Dorrance Dance in action at Jacob’s Pillow. Photo: Kevin Parry.

By Mary Paula Hunter

Michelle Dorrance, the creative force behind Dorrance Dance, presented two very different works at Jacob’s Pillow this season. The premiere All Good Things Come to an End opened the program. Perhaps over time this work will coalesce, but at this early stage of its development All Good Things came off as a confused attempt at storytelling through tap. The program’s second half featured the much heralded Myelination, a show-stopping ode to the inventiveness of rhythmic tap as well as a boundary-stretching work that often pushes tap composition into the realm of concert dance through exciting juxtapositions of phases and techniques, overlapping rhythms, and a brilliant incorporation of duets into large groupings.

All Good Things began with dancers holding up signs that seemed to announce the end of the world. Signs flew back and forth across the space, preparing us for a debunking of long-held myths: The Myth of America, The Myth of Narcissus, etc. But the dancing rarely advanced beyond proclaiming the dystopian concept. For the most part, Dorrance offered up standard rhythmic tap: lots of syncopated phrases and much rushing about in the retrieval and stacking of signs.

Luckily for the packed matinee audience, pieces of choreography stood out against this vague warning about the end of the world. The lovely “Cane and Able” was a duet for two dancers and four canes. Like ventriloquists, the dancers manipulated the canes so that feet and canes were in constant conversation. “Cane and Able” proved that timing and choreographic ingenuity are at their best when steps serve an overall concept.

Equally inventive was a quartet in a tight grouping. Perhaps marooned on a raft, dancers moved heels and toes by way of a skating, lightly tapping locomotion. This time canes were used to punt the group along to the stage wings, where dancers disembarked by lifting their legs high onto imaginary docks of safety. Were these refugees fleeing across dangerous waters? Perhaps relating to The Myth of America sign, this was a relevant dance, to say the least.

How the Ugly Duckling dance or the Narcissus dance — both prop heavy compositions featuring big shoes and lots of mirrors — related to impending doom was never clear. In the end, All Good Things had the feel of a variety show. Perhaps, stripped of signs and its vague narrative, the work might resonate as an ode to vaudeville. The music, familiar selections from Artie Shaw and Fats Waller, smacks of a bygone era. In this context, though, it came off as more nostalgic than challenging.

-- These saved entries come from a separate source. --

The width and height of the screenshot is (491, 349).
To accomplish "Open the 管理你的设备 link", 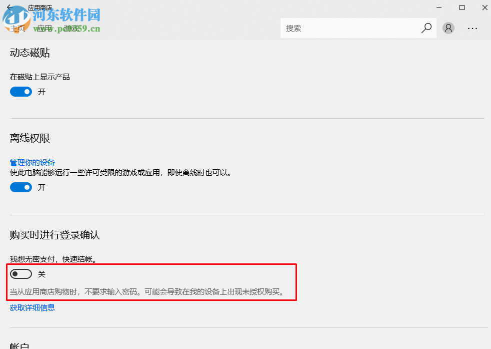I will coord(32,162).
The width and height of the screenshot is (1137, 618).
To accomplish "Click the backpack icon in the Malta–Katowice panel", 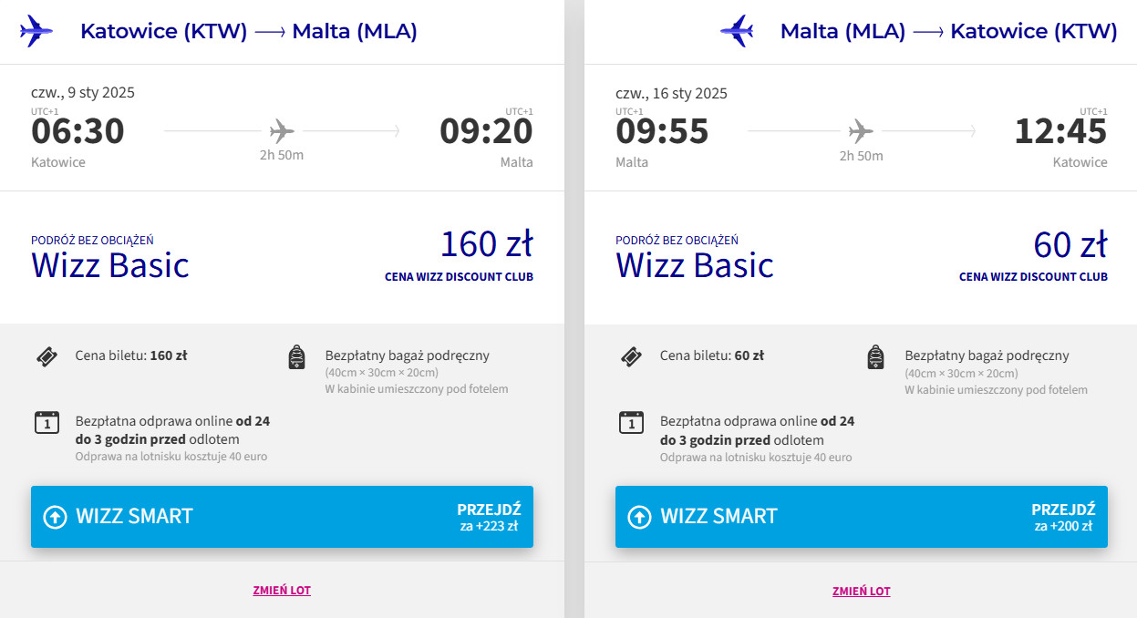I will (x=875, y=357).
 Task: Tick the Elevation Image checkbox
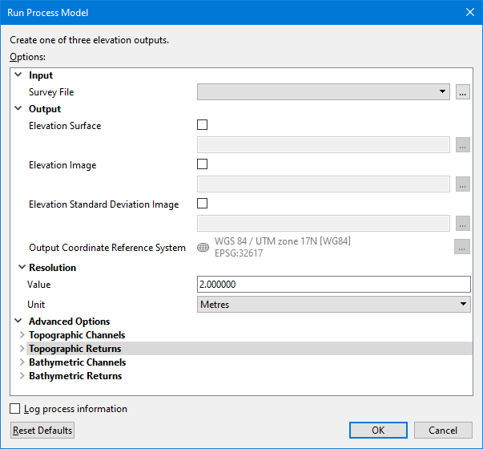pyautogui.click(x=202, y=164)
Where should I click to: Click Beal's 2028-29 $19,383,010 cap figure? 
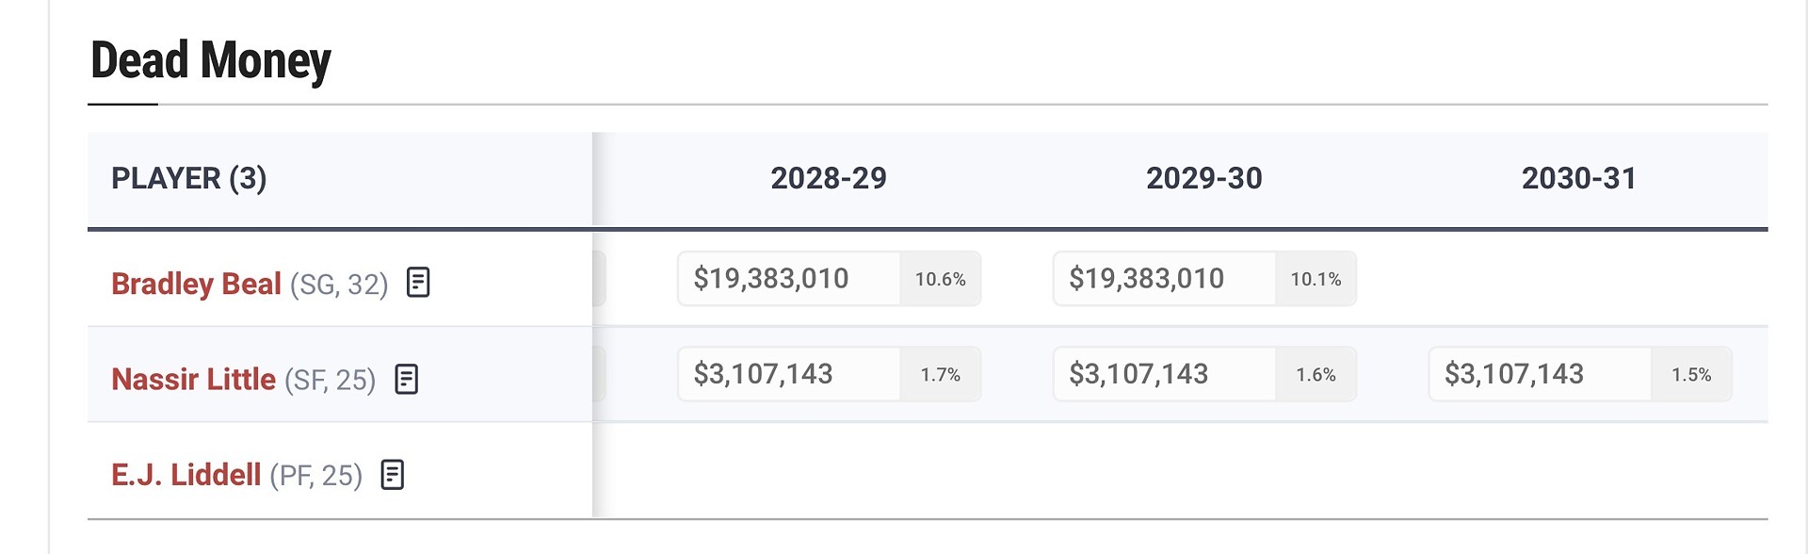(771, 279)
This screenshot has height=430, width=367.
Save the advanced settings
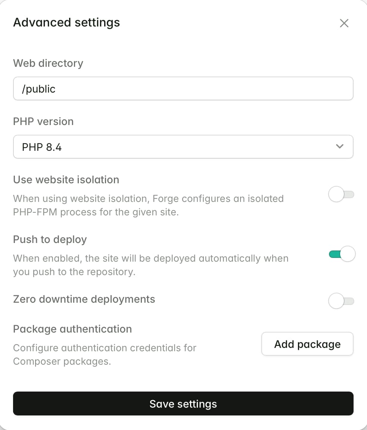point(183,403)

Myelination is divided into short chapters that go back and forth between groups and solos. The work began with a much expanded company covering the stage in lines that resembled notes on a staff. Behind the performers was a band, made up of keyboard, bass, synthesizer, vocals, and clarinet. Music and dance engaged with each other throughout the 40-minute work, often in opposition — trance music to pounding feet, piercing synthesizer to complex rhythmic tap that worked against the wall of sound. Sometimes, the music seemed to converse with the tapping sounds ,lending an improvised, jamming feel to the experience.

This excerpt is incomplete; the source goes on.